Work request: Repeat the data exactly as it appears.

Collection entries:
---+---

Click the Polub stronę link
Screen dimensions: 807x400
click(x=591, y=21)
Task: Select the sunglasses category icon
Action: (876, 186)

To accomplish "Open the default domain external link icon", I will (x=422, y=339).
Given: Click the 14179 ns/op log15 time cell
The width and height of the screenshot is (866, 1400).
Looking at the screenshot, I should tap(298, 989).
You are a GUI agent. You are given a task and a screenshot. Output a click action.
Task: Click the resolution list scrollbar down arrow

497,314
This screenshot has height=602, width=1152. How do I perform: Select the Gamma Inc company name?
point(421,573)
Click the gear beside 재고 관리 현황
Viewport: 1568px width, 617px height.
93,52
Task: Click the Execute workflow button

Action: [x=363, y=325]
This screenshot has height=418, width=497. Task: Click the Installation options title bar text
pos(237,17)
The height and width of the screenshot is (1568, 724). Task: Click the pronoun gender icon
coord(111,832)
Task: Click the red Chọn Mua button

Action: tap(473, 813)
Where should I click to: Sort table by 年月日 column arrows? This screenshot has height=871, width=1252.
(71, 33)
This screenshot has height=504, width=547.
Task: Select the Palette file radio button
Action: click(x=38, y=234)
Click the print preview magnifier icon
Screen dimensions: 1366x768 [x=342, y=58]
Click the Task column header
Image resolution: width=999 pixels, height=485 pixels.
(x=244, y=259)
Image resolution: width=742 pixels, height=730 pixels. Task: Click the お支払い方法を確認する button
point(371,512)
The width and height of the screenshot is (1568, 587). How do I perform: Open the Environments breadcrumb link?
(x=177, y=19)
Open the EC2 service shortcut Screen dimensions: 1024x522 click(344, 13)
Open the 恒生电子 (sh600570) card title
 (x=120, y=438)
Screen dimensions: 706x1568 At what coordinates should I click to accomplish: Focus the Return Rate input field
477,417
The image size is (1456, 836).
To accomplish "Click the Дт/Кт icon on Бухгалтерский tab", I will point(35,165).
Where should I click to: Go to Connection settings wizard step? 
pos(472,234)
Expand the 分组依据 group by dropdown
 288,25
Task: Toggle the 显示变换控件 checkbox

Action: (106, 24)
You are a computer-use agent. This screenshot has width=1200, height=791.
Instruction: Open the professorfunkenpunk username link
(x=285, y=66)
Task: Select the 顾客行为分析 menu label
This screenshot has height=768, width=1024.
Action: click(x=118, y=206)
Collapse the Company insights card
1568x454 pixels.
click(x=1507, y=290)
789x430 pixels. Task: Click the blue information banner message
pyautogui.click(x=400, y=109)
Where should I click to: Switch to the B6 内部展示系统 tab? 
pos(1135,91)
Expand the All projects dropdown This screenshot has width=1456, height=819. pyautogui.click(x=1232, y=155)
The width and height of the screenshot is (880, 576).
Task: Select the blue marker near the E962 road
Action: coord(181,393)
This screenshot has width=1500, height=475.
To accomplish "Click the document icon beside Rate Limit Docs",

---+---

Response for this exercise:
Click the Polub stronę link
Screen dimensions: 807x400
click(x=591, y=21)
Task: Select the sunglasses category icon
Action: (876, 186)

To accomplish "Open the default domain external link icon", I will (x=422, y=339).
Given: Click the 14179 ns/op log15 time cell
The width and height of the screenshot is (866, 1400).
Looking at the screenshot, I should tap(298, 989).
You are a GUI agent. You are given a task and a screenshot. Output a click action.
Task: Click the resolution list scrollbar down arrow

497,314
This screenshot has height=602, width=1152. How do I perform: Select the Gamma Inc company name?
point(421,573)
Click the gear beside 재고 관리 현황
Viewport: 1568px width, 617px height.
93,52
Task: Click the Execute workflow button

Action: [x=363, y=325]
This screenshot has height=418, width=497. Task: Click the Installation options title bar text
pos(237,17)
The height and width of the screenshot is (1568, 724). Task: Click the pronoun gender icon
coord(111,832)
Task: Click the red Chọn Mua button

Action: tap(473, 813)
Where should I click to: Sort table by 年月日 column arrows? This screenshot has height=871, width=1252.
(71, 33)
This screenshot has height=504, width=547.
Task: Select the Palette file radio button
Action: click(x=38, y=234)
Click the print preview magnifier icon
Screen dimensions: 1366x768 [x=342, y=58]
Click the Task column header
Image resolution: width=999 pixels, height=485 pixels.
(x=244, y=259)
Image resolution: width=742 pixels, height=730 pixels. Task: Click the お支払い方法を確認する button
point(371,512)
The width and height of the screenshot is (1568, 587). How do I perform: Open the Environments breadcrumb link?
(x=177, y=19)
Open the EC2 service shortcut Screen dimensions: 1024x522 click(344, 13)
Open the 恒生电子 (sh600570) card title
 (x=120, y=438)
Screen dimensions: 706x1568 At what coordinates should I click to accomplish: Focus the Return Rate input field
477,417
The image size is (1456, 836).
To accomplish "Click the Дт/Кт icon on Бухгалтерский tab", I will point(35,165).
Where should I click to: Go to Connection settings wizard step? 
pos(472,234)
Expand the 分组依据 group by dropdown
 288,25
Task: Toggle the 显示变换控件 checkbox

Action: (106, 24)
You are a computer-use agent. This screenshot has width=1200, height=791.
Instruction: Open the professorfunkenpunk username link
(x=285, y=66)
Task: Select the 顾客行为分析 menu label
This screenshot has height=768, width=1024.
Action: click(x=118, y=206)
Collapse the Company insights card
1568x454 pixels.
click(x=1507, y=290)
789x430 pixels. Task: Click the blue information banner message
pyautogui.click(x=400, y=109)
Where should I click to: Switch to the B6 内部展示系统 tab? 
pos(1135,91)
Expand the All projects dropdown This screenshot has width=1456, height=819. pyautogui.click(x=1232, y=155)
The width and height of the screenshot is (880, 576).
Task: Select the blue marker near the E962 road
Action: coord(181,393)
This screenshot has width=1500, height=475.
To accomplish "Click the document icon beside Rate Limit Docs",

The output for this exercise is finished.